(TRY IT):
Which lines run from the line with "Where should I" to the end of the entries? Write out exactly those, leaving out the pictures.

(Dataset entries):
━━━

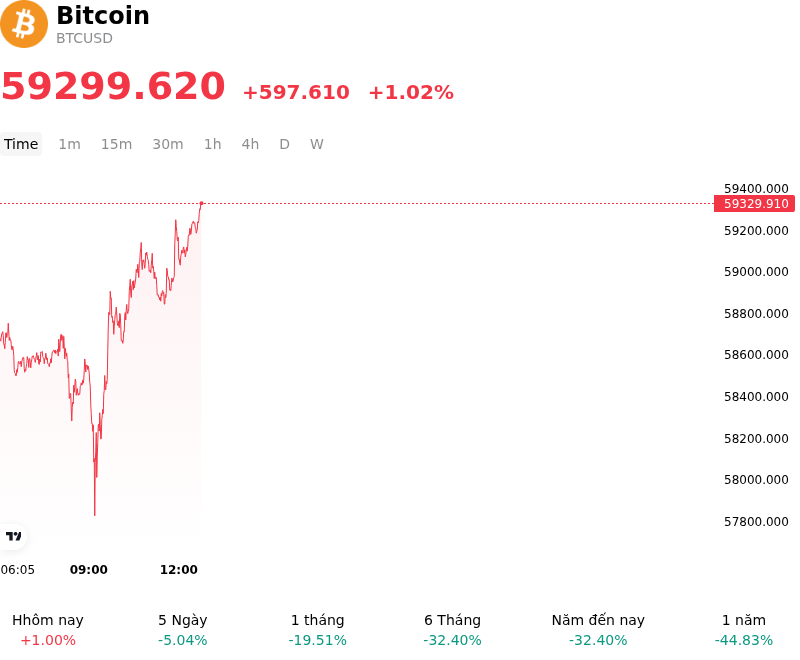Switch chart to 1m interval
Viewport: 800px width, 660px height.
[x=69, y=144]
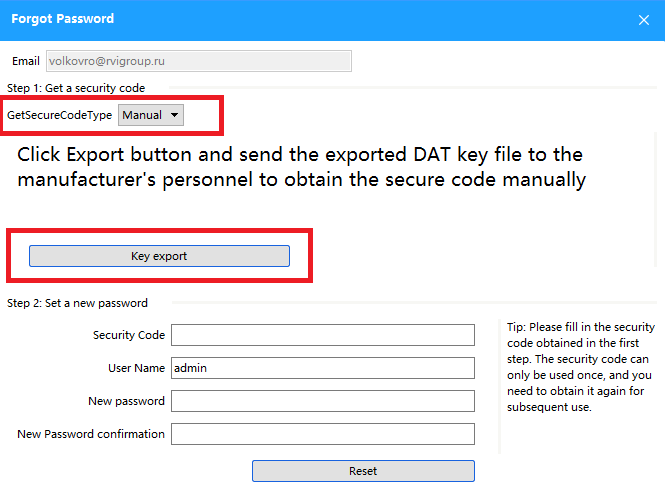The height and width of the screenshot is (489, 665).
Task: Focus the New Password confirmation field
Action: tap(322, 434)
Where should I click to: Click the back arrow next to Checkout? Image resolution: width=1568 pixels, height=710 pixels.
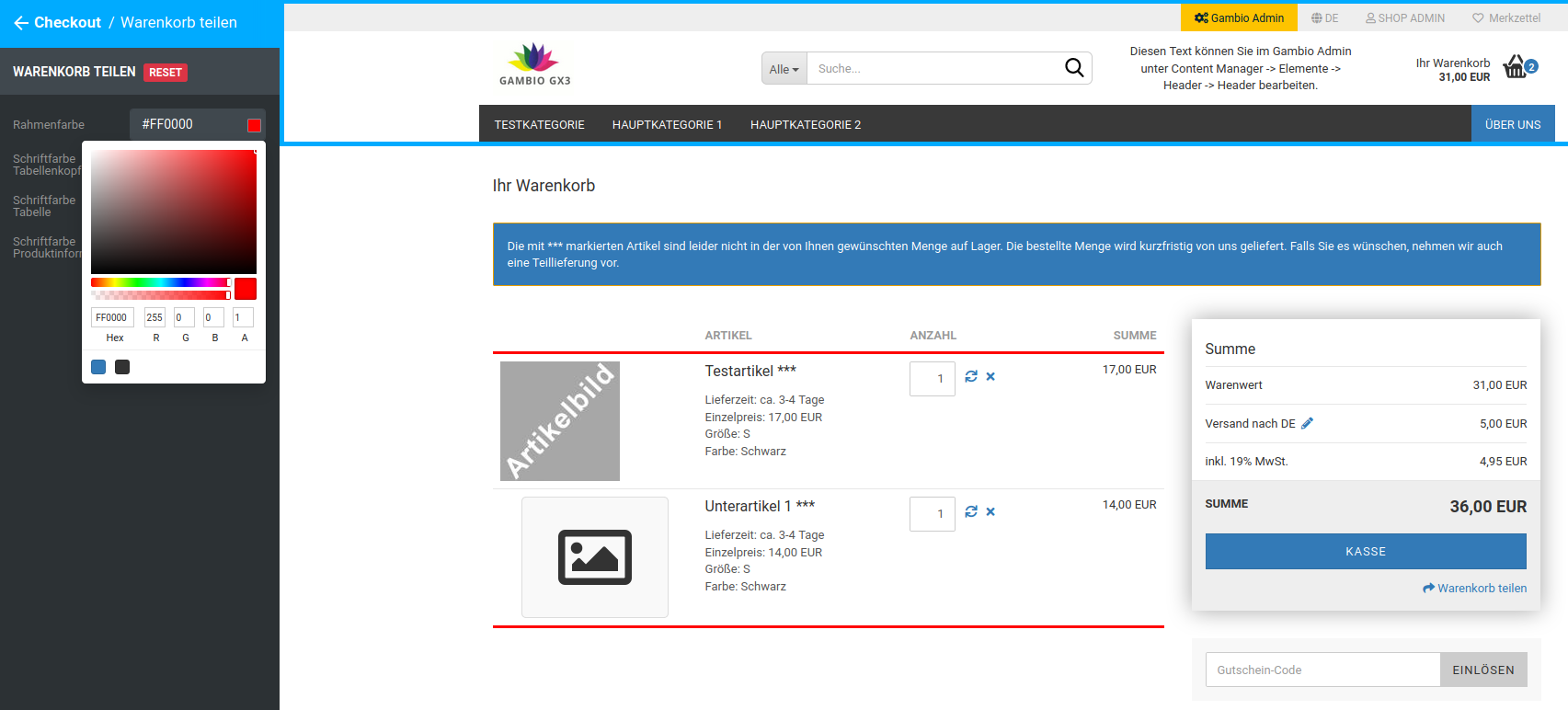(x=21, y=23)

━━━

(RESULT BELOW):
Where should I click to: Click the back arrow next to Checkout? Image resolution: width=1568 pixels, height=710 pixels.
(x=21, y=23)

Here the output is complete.